La reacción negativa fue inmediata. Del conservador Colegio de Abogados a diarios claramente comprometidos con el golpe institucional que destituyó a la presidenta Dilma Rousseff e instaló en el sillón presidencial al usurpador Michel Temer, surgieron críticas, con más o menos énfasis, al espectáculo circense ofrecido por ese pozo de irresponsable vanidad que responde al no muy usual nombre de un pueblito del estado norteamericano de Michigan, Delton. Hay otros pueblitos llamados Delton, y hasta una Delton Pharmacy. Pero no hay ningún Delton héroe salvador de ninguna Patria. El Dallagnol se postula, pero hasta ahora su desempeño es más bien desastrado.
Fue autor, por cierto, de la más grave y extensa de todas las acciones cuyo objetivo clarísimo es eliminar del escenario político brasileño al más popular de los dirigentes de las últimas seis o siete décadas. Entregó en bandeja de plata, a los detractores de Lula da Silva, un arsenal estruendoso.

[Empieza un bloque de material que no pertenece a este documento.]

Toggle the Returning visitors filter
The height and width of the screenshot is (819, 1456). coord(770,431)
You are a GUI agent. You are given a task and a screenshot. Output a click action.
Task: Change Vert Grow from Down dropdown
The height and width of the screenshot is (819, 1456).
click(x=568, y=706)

Pero, al mismo tiempo, esgrimió un cuchillo de doble filo. Era claro que Lula reaccionaría. Al transformar su discurso en un feroz pronunciamiento político, el pobre Delton se adentró en un terreno de batalla en el que Lula es insuperable, y el joven fiscal, un torpe y risible aficionado.
Es verdad que suministró munición a los que no lograron superar a Lula da Silva en las urnas electorales. Algunos, sin límites para su hipocresía, usaron esas herramientas para envalentonarse. El senador Aécio Neves, por ejemplo, uno de los cabecillas del golpe, fue de los primeros. Luego de oír la emotiva defensa personal presentada por Lula da Silva, reclamó la falta de algún tipo de confesión, de mea culpa.
Se olvidó de que es precisamente él, Aécio Neves, uno de los políticos más denunciados en la Operación Lava Jato. Y, claro, que en algún momento podrá dejar de contar con el manto protector de un sistema judicial absolutamente politizado, que por ahora lo protege de verse en la necesidad de confesar.
Delton Dallagnol, en su caminata rumbo al sillón de Torquemada, abrió anchas avenidas para que Lula practique una de sus especialidades más visibles: el discurso de la indignación. Al denunciar a doña Marisa Leticia, el triste fiscal permitió que Lula se dirigiese a su público presentándose no como un ex presidente víctima de una injusticia cósmica o como un dirigente político que tiene que ser derrotado por sus adversarios por cualquier método, ya que en las urnas electorales sigue favorito.
Le permitió hablar como ciudadano indignado. Lula contó de las humillaciones que sufrió con las acciones ilegales y abusivas de la Policía Federal que actuó bajo las órdenes de otro miembro de la Santa Inquisición, el provinciano juez de primera instancia Sergio Moro. “Le dieron vuelta a mi colchón”, contó Lula. “¿Qué buscaban, el oro de Moscú?”. También contó que se llevaron los celulares de sus nietas. “No hay derecho en humillar a mi familia”, gritó un Lula emocionado, que lloró en más de un momento.
El ex presidente Fernando Henrique Cardoso, otro cabecilla del golpe, insinuó que la iniciativa del fiscal Dallagnol quizá no haya sido una idea brillante: “Hay que mirar todo eso con mucha cautela”. Quizá recomendando, con sus palabras, que se mire con la misma (y, en este caso, excesiva) cautela con que la Justicia mira las denuncias contra su partido y sobre mucho de lo que ocurrió en sus dos mandatos presidenciales (1995-2002).
La hipocresía alcanza alturas olímpicas cuando se recuerda algo que Lula da Silva trajo a colación en su pronunciamiento de ayer. Hace unos dos años la Policía Federal encontró un helicóptero cargado con 400 kilos de cocaína. El aparato pertenece al senador José Perrela, amigo personal de Aécio Neves, su aliado en el golpe y en otros negocios no exactamente republicanos.
“Conmigo, dicen no tener pruebas pero tener convicción. En el caso de Perrela hay pruebas, lo que no hay es convicción”, fulminó un Lula da Silva en estado puro.
El mismo Lula que advirtió a los golpistas del Poder Judicial: si creen que esta historia se acerca al final, sepan que está apenas en su comienzo.